Fixed mortgage rates in Canada have nudged higher once again, and the reason goes back to something that didn’t even happen here.

Last week’s U.S. data showed that inflation is proving stickier than expected, particularly on the cost of services and now, increasingly, goods. The U.S. Producer Price Index (which tracks what wholesalers pay before prices even hit retail shelves) jumped 0.9% in a single month—a number that caught markets off guard. Even more intriguing? Core inflation is rising, despite relief that tariffs haven’t fully blown up consumer prices (yet).

This has put bond markets on edge. While short-term expectations still lean toward a coming U.S. Federal Reserve rate cut in September, investors are also nervous: if that cut goes through while inflation is trending up, longer-term U.S. bond yields are likely to rise. That’s exactly what we saw late last week—and Canadian bond yields followed right along.

What That Means for Canadian Mortgages
Because Canadian fixed mortgage rates are largely priced off Government of Canada (GoC) bond yields, the uptick in U.S. bond yields flowed straight into ours, pushing fixed rates higher across the board here at home.

At this point, the lowest available three- and five-year fixed rates are sitting at roughly the same level. That makes five-year terms especially attractive right now—you get more rate stability with no premium. And while variable rates haven’t moved, they remain a long-game strategy that requires some comfort with uncertainty.

Variable mortgage rates are still likely to beat fixed over a full term—but only for borrowers who can stomach a bit more movement along the way. The Bank of Canada is now pegged by markets to cut rates later than originally expected, with just a 35% chance of a cut at the next meeting. If our domestic CPI data (due this Tuesday) comes in soft, those odds might shift. Stay tuned on that one—we’ll break it down next week.

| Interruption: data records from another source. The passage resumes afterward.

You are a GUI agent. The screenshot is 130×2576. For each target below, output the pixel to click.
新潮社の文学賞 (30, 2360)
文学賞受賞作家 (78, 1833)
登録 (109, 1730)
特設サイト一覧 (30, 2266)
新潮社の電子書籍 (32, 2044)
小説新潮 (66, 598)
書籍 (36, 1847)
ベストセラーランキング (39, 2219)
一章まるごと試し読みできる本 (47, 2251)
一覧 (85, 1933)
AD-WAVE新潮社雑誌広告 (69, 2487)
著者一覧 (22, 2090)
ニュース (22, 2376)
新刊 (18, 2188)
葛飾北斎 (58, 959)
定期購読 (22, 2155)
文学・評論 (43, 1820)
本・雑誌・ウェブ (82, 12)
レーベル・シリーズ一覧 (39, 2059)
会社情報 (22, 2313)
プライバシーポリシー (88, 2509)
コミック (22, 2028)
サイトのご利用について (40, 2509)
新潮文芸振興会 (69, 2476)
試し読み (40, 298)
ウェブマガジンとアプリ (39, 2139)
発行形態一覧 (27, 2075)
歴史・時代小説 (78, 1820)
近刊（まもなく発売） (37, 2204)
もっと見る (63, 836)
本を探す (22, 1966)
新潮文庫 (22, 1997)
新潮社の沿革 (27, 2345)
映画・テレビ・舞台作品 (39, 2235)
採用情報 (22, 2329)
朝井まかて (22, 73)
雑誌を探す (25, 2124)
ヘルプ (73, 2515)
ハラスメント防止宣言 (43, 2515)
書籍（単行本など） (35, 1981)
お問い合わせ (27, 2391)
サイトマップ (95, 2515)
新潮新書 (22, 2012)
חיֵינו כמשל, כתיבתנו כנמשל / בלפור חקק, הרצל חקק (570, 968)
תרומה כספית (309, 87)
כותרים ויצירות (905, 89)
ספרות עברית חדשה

If you’re eyeing your next mortgage move, here’s the strategy breakdown:

→ Buying Soon? Fixed rates are creeping up. If your budget is tight or you want payment stability, consider locking in a five-year term. There’s solid value there today.

→ Coming Up for Renewal? Now’s the time to run the numbers. Even if your lender offers you what seems like a “competitive” rate, we’re seeing big differences between institutions. It could cost you thousands not to shop around.

→ Holding a Variable Rate? If you’re still comfortable with some short-term rate fluctuations, staying put might remain the cheapest long-term option—but the payoff likely won’t be immediate. Make sure your budget has some buffer.

→ Thinking Big Picture? There are strategies that can turn your mortgage interest into a tax-deductible expense—though they’re not for the faint of heart. If you’re serious about building wealth through real estate or investments, let’s chat about how advanced structures like “The Smith Manoeuvre” might fit into your broader plan.

Tip of the Week:
Don’t fixate only on the rate. As mortgage rates fluctuate, now more than ever it’s crucial to understand the terms behind the number. Prepayment penalties, portability options, refinance flexibility—these can have a significantly bigger financial impact than a minor rate difference.